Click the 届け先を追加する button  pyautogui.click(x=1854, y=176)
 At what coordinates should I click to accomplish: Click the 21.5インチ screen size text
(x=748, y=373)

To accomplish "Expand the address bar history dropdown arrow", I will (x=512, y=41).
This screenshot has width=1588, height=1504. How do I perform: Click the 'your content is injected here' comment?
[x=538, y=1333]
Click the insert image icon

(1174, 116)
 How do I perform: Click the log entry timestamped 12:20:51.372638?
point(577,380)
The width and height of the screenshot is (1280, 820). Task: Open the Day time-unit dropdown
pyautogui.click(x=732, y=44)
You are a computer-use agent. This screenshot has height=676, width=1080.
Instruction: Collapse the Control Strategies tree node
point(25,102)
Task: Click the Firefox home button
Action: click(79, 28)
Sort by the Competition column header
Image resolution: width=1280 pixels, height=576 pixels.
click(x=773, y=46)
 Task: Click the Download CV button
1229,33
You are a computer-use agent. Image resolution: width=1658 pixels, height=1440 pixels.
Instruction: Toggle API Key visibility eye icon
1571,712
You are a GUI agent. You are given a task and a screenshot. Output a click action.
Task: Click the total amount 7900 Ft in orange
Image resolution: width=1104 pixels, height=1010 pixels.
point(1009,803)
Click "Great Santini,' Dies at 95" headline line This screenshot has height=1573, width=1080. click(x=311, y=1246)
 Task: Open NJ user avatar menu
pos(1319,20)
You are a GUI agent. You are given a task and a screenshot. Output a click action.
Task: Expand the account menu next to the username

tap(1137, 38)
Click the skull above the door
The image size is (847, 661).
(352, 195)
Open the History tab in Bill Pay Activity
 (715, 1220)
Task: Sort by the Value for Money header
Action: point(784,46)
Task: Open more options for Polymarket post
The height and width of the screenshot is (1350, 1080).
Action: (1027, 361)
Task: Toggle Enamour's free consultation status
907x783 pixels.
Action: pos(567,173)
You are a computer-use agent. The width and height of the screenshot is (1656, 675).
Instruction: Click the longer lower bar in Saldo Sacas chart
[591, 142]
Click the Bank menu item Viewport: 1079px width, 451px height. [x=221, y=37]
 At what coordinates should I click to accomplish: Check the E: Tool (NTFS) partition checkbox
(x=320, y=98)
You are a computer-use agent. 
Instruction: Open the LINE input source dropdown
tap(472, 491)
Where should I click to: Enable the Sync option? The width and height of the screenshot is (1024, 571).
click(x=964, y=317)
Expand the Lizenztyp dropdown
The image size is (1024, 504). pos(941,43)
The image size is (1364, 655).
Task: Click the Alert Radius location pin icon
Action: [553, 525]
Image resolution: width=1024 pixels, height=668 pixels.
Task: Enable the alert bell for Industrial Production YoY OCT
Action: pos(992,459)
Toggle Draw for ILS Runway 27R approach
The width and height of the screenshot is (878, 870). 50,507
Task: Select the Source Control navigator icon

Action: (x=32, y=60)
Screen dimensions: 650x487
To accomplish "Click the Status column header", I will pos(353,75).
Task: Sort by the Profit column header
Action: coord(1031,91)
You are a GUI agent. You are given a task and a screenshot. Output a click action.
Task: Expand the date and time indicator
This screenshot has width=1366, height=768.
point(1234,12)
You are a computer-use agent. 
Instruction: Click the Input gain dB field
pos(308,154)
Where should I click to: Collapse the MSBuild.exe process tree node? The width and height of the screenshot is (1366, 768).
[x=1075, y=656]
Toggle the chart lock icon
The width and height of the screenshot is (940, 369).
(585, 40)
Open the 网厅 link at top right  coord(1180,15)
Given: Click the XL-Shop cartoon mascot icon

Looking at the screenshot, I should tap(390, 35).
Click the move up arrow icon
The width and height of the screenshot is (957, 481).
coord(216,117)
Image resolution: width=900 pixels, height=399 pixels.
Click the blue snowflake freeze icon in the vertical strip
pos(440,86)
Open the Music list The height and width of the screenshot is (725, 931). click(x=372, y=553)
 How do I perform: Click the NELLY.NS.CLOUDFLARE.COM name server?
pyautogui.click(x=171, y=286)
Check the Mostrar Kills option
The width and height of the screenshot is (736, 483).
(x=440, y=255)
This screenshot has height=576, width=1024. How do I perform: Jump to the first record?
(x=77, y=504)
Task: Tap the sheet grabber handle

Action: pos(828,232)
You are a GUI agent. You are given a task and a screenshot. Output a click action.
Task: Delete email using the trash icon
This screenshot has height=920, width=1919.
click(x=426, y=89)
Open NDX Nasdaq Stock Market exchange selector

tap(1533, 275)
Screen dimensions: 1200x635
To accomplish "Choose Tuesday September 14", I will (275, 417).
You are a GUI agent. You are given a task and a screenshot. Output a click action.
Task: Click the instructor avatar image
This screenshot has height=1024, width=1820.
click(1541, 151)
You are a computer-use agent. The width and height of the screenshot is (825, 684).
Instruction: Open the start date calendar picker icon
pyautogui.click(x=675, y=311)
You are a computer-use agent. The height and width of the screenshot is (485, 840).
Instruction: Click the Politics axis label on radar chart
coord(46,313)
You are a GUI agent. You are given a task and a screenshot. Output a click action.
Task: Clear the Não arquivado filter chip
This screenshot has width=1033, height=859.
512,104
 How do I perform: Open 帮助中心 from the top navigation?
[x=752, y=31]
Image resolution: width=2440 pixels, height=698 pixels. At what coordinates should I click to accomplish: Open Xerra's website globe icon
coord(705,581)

= = = =

## Task
Return, exactly, the lines from the first line of the records above to the line containing "You are a computer-use agent. This", both included.

## Task answer
Click the 届け先を追加する button  pyautogui.click(x=1854, y=176)
 At what coordinates should I click to accomplish: Click the 21.5インチ screen size text
(x=748, y=373)

To accomplish "Expand the address bar history dropdown arrow", I will (x=512, y=41).
This screenshot has width=1588, height=1504. How do I perform: Click the 'your content is injected here' comment?
[x=538, y=1333]
Click the insert image icon

(1174, 116)
 How do I perform: Click the log entry timestamped 12:20:51.372638?
point(577,380)
The width and height of the screenshot is (1280, 820). Task: Open the Day time-unit dropdown
pyautogui.click(x=732, y=44)
You are a computer-use agent. This screenshot has height=676, width=1080.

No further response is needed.